Task input —
Start of Block

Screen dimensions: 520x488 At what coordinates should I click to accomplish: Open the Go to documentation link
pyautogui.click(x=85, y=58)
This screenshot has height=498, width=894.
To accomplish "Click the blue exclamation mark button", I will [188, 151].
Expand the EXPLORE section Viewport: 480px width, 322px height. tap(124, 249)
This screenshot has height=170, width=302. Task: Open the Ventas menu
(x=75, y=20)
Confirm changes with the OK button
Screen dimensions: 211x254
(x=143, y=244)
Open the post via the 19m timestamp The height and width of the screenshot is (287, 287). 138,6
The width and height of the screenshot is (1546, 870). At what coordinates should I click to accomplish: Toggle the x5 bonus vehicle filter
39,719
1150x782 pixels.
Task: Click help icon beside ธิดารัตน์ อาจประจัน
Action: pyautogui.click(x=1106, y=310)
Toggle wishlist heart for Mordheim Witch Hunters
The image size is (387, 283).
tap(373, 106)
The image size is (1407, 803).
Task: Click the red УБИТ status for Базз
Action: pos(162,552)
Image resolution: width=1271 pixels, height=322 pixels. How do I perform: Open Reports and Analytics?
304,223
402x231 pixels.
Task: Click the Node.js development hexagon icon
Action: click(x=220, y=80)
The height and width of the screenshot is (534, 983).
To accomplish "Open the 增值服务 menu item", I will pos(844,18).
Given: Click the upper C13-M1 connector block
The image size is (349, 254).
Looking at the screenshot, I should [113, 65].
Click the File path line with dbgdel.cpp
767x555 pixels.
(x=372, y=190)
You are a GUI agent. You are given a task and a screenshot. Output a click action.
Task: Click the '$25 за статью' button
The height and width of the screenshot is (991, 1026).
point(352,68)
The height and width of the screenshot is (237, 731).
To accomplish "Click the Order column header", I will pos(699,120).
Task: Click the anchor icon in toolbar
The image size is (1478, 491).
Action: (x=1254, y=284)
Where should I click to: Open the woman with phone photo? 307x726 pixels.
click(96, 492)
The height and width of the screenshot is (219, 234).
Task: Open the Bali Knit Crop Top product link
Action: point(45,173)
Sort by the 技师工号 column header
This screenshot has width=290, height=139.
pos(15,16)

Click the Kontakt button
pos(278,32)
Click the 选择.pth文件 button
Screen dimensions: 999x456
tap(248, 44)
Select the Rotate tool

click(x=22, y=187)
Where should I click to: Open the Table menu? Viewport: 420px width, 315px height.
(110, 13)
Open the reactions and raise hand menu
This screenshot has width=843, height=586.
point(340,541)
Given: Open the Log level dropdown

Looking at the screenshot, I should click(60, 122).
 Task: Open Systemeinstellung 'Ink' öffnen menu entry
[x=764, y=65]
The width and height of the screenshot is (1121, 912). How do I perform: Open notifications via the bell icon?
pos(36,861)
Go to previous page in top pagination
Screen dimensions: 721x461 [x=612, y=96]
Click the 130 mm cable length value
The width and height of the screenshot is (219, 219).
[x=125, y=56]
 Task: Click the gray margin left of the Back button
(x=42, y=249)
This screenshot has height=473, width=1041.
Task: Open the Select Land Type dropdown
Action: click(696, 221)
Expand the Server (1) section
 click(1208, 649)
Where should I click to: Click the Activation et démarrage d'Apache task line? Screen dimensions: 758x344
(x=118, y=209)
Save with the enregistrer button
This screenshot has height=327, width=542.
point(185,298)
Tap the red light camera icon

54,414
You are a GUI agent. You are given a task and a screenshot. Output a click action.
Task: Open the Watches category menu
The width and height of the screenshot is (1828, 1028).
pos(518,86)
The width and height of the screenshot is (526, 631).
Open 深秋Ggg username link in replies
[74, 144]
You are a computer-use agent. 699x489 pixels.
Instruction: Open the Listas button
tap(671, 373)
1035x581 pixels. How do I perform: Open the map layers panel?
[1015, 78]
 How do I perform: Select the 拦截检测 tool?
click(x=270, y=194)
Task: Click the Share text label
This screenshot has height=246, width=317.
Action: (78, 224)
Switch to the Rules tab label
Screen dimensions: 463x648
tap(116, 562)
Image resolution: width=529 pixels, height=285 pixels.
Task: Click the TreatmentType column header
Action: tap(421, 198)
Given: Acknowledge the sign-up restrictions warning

End of Block

About this task — Starting at the first line of the records, print each line exactly, stopping after the line that contains "Given: Click the upper C13-M1 connector block".

Exercise answer —
Screen dimensions: 520x488 At what coordinates should I click to accomplish: Open the Go to documentation link
pyautogui.click(x=85, y=58)
This screenshot has height=498, width=894.
To accomplish "Click the blue exclamation mark button", I will [188, 151].
Expand the EXPLORE section Viewport: 480px width, 322px height. tap(124, 249)
This screenshot has height=170, width=302. Task: Open the Ventas menu
(x=75, y=20)
Confirm changes with the OK button
Screen dimensions: 211x254
(x=143, y=244)
Open the post via the 19m timestamp The height and width of the screenshot is (287, 287). 138,6
The width and height of the screenshot is (1546, 870). At what coordinates should I click to accomplish: Toggle the x5 bonus vehicle filter
39,719
1150x782 pixels.
Task: Click help icon beside ธิดารัตน์ อาจประจัน
Action: pyautogui.click(x=1106, y=310)
Toggle wishlist heart for Mordheim Witch Hunters
The image size is (387, 283).
tap(373, 106)
The image size is (1407, 803).
Task: Click the red УБИТ status for Базз
Action: pos(162,552)
Image resolution: width=1271 pixels, height=322 pixels. How do I perform: Open Reports and Analytics?
304,223
402x231 pixels.
Task: Click the Node.js development hexagon icon
Action: click(x=220, y=80)
The height and width of the screenshot is (534, 983).
To accomplish "Open the 增值服务 menu item", I will pos(844,18).
Given: Click the upper C13-M1 connector block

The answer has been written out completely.